Volume 7 Supplement 1
NKG2A silencing in effector cells to improve effectivity of cell based therapeutics
© Figueiredo et al; licensee BioMed Central Ltd. 2009
Published: 26 February 2009
The heterodimeric NKG2A/CD94 receptor delivers an inhibitory signal upon recognition of HLA-E molecules. In several studies it has been demonstrated that signalling via NKG2A/CD94 receptor significantly reduces T or NK cell cytotoxic activity and cytokine production. In hematopoietic stem cell transplantation, expression of NKG2A on NK and T cells has been shown to compromise the graft-versus-leukemia effect. In addition, NKG2A was shown to inhibit tumor-specific T cell responses. In this study, we developed a RNAi-based approach to permanently silence the expression of NKG2A molecules on NK and T-cells. The functional relevance of NKG2A silencing for the cytotoxic potential of genetically engineered NK and T-cells was evaluated.

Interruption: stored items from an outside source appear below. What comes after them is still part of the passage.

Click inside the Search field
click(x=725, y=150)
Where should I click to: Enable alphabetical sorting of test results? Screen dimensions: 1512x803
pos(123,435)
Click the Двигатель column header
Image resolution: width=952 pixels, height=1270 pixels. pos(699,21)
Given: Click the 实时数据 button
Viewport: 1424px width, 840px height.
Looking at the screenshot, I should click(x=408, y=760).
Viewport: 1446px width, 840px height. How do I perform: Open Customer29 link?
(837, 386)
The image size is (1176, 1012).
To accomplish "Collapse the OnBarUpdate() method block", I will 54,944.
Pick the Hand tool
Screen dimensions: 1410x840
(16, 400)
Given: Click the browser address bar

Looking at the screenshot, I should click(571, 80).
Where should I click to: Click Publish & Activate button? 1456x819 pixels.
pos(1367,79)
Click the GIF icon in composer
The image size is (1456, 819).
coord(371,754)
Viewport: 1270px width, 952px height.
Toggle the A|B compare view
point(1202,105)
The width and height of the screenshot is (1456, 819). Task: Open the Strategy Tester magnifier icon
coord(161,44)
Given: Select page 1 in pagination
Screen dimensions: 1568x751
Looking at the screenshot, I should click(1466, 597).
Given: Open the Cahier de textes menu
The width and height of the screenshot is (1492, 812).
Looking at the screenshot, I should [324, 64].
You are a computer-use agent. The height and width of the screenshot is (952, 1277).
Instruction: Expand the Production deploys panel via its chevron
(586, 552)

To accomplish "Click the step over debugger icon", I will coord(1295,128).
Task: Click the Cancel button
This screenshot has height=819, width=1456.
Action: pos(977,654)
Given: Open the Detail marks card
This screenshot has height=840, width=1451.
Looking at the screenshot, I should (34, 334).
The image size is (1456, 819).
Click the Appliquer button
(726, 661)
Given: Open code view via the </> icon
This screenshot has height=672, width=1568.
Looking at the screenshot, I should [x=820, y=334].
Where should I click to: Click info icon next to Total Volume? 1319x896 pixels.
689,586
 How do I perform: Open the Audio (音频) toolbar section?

NKG2A+ cells were isolated from fresh PBMCs. Lentiviral vectors were designed to express short hairpin RNA sequences (shRNA) targeting NKG2A transcripts. The level of NKG2A suppression was measured by flow cytometry and real-time RT-PCR. The effect of NKG2A receptor silencing on the cytolytic potential of NK and T cells was evaluated in cytotoxicity assays using K562 and B-LCL cells as targets. In addition, granzyme B mRNA transcript levels were detected by real-time RT-PCR.
The transduction of inducible RNAi cassettes containing the sequences for shRNAs targeting NKG2A caused a reduction of protein expression by up to 80% in NK and T cells. In cytotoxicity assays, it was demonstrated that NKG2A silencing was effective to enhance NK and CD8+ T cell lysis by up to 40%. In comparison with unmodified cells, granzyme B transcript levels were upregulated by up to 12-fold in NKG2A silenced cells after target exposure. Expression of NKG2A-specific shRNA did not affect the expression of the activating markers NKp44 on NK cells and CD25 on T cells.
Our data suggest that RNAi-mediated silencing of NKG2A in effector cells could improve the effectivity of cell-based immunotherapeutics and might be of particular interest in an autologous approach.
This article is published under license to BioMed Central Ltd.